++++ The data ++++
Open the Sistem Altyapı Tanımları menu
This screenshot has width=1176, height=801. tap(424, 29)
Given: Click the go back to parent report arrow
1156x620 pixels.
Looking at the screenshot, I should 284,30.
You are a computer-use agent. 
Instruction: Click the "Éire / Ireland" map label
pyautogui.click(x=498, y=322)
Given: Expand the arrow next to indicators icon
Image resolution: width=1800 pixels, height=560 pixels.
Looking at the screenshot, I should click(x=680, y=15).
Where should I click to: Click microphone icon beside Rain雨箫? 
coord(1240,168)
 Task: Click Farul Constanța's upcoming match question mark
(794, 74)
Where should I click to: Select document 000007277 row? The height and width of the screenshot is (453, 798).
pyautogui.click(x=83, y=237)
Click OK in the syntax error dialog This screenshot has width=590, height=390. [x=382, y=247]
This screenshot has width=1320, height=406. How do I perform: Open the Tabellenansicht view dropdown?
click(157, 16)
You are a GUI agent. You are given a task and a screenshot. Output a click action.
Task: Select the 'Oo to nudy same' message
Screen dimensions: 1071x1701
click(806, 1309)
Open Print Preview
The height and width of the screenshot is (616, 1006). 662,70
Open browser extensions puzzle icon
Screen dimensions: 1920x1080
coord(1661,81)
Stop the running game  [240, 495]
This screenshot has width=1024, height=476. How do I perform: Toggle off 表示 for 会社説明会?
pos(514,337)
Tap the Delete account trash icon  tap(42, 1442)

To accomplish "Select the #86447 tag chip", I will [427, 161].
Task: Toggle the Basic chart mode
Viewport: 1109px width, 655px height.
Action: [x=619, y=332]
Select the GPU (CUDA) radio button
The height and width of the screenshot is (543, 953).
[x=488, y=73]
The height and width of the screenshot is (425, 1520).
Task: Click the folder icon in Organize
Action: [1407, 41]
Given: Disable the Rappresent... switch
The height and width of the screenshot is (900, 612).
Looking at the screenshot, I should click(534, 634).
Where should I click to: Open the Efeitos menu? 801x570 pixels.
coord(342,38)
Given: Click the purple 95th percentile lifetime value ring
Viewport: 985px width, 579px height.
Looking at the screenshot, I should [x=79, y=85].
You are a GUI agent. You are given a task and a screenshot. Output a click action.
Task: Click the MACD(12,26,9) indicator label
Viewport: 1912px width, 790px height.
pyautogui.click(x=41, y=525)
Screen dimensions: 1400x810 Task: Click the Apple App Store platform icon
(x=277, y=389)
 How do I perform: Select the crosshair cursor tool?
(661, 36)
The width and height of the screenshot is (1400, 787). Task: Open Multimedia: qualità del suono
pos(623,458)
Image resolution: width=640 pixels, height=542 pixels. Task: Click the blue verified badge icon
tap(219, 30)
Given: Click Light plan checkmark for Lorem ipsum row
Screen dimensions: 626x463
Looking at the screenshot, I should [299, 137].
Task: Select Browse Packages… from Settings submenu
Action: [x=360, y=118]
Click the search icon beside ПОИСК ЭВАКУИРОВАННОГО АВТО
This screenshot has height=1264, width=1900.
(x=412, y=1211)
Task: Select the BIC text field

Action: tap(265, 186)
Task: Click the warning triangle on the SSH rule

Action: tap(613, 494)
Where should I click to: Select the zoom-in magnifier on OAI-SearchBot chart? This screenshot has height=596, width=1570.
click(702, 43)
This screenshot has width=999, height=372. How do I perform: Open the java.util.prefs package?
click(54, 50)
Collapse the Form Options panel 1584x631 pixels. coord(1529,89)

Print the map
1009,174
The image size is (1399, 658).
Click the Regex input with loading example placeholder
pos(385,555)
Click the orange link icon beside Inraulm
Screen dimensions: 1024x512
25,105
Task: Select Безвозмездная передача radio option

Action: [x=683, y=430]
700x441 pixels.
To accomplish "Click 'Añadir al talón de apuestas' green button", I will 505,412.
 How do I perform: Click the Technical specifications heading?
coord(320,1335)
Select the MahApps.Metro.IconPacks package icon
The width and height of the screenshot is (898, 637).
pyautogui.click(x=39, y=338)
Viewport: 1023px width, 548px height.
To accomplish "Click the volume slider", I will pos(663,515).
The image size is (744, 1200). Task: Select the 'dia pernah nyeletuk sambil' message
++++
Look back at the entries above. Retype the line with "Click the search", the line with "The image size is (1399, 658).", and all lines in between.

Task result:
Click the search icon beside ПОИСК ЭВАКУИРОВАННОГО АВТО
This screenshot has height=1264, width=1900.
(x=412, y=1211)
Task: Select the BIC text field

Action: tap(265, 186)
Task: Click the warning triangle on the SSH rule

Action: tap(613, 494)
Where should I click to: Select the zoom-in magnifier on OAI-SearchBot chart? This screenshot has height=596, width=1570.
click(702, 43)
This screenshot has width=999, height=372. How do I perform: Open the java.util.prefs package?
click(54, 50)
Collapse the Form Options panel 1584x631 pixels. coord(1529,89)

Print the map
1009,174
The image size is (1399, 658).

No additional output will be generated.